In 1873, Nashville suffered another cholera epidemic, along with towns throughout Sumner County along railroad routes and the Cumberland River. This was part of a larger epidemic that struck the Mississippi Valley system and other areas of the United States, such as New York and towns along its major lakes and rivers. The epidemic is estimated to have killed around 1,000 people in Nashville, and 50,000 total.

Meanwhile, the city had reclaimed its important shipping and trading position and developed a solid manufacturing base. The post–Civil War years of the late 19th century brought new prosperity to Nashville and Davidson County. Wealthy planters and businessmen built grand, classical-style buildings. A replica of the Parthenon was constructed in Centennial Park, near downtown.

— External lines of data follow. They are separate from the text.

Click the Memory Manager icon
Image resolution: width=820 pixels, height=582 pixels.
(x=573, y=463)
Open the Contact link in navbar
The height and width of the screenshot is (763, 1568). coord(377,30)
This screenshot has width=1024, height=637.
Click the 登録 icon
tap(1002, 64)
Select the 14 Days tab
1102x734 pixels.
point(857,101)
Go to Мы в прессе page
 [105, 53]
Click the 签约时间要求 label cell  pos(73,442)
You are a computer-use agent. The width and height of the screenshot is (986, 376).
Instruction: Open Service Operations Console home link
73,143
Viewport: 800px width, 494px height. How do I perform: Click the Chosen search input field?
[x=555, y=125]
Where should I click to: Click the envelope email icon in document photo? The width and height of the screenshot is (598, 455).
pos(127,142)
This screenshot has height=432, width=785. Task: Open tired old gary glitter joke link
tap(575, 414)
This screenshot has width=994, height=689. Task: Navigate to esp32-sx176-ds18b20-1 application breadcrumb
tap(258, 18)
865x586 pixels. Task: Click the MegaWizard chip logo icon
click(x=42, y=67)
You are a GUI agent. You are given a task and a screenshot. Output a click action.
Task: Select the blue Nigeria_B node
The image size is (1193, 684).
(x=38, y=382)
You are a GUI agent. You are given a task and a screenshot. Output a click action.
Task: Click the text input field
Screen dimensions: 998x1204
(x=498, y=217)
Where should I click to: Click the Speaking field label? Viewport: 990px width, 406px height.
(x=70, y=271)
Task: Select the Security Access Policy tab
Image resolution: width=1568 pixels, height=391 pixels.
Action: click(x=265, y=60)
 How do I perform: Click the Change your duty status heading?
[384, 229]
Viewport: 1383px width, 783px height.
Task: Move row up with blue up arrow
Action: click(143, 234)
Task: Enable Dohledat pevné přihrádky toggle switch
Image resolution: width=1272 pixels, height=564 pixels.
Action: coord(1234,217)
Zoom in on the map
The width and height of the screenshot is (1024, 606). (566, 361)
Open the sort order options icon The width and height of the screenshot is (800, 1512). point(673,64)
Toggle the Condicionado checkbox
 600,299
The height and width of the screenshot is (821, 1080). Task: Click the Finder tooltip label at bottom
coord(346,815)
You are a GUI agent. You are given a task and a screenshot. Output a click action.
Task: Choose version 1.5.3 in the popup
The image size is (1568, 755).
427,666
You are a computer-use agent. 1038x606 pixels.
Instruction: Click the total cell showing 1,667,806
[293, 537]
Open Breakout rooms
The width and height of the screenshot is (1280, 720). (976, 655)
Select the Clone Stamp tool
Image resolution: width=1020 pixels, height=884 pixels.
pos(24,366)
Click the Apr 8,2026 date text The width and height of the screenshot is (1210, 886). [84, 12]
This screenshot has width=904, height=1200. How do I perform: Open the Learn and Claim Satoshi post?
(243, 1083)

On April 30, 1892, Ephraim Grizzard, an African-American man, was lynched in a spectacle murder in front of a European-American mob of 10,000 in Nashville. He was a suspect in the assault of two white sisters. His lynching was described by journalist Ida B. Wells as: "A naked, bloody example of the blood-thirstiness of the nineteenth century civilization of the Athens of the South." His brother, Henry Grizzard, had been lynched and hanged on April 24, 1892, in nearby Goodlettsville as a suspect in the same assault incident. From 1877 to 1950, a total of six lynchings of Blacks were conducted in Davidson County, four before the turn of the century.

Earlier 20th century

By the turn of the century Nashville was home to numerous organizations and individuals associated with revisionist Lost Cause of the Confederacy pseudohistory, and it has been referred to as the "cradle of the Lost Cause." In 1893, the magazine Confederate Veteran began publication in the city. In 1894, the first chapter of United Daughters of the Confederacy was founded in the city, and it hosted the first two conventions of the organization. Prominent proponents of the mythology, the so-called "guardians of the Lost Cause," were concentrated Downtown and in the West End, near Centennial Park.

At the same time, Jefferson Street became the historic center of the African American community, with similar districts developing in the Black neighborhoods in East and North Nashville. In 1912, the Tennessee Agricultural and Industrial and Normal School was moved to Jefferson Street. The first Prince's Hot Chicken Shack originated at the corner of Jefferson Street and 28th Avenue in 1945. Jefferson Street became a destination for jazz and blues musicians, and remained so until the federal government split the area by construction of Interstate 40 in the late 1960s.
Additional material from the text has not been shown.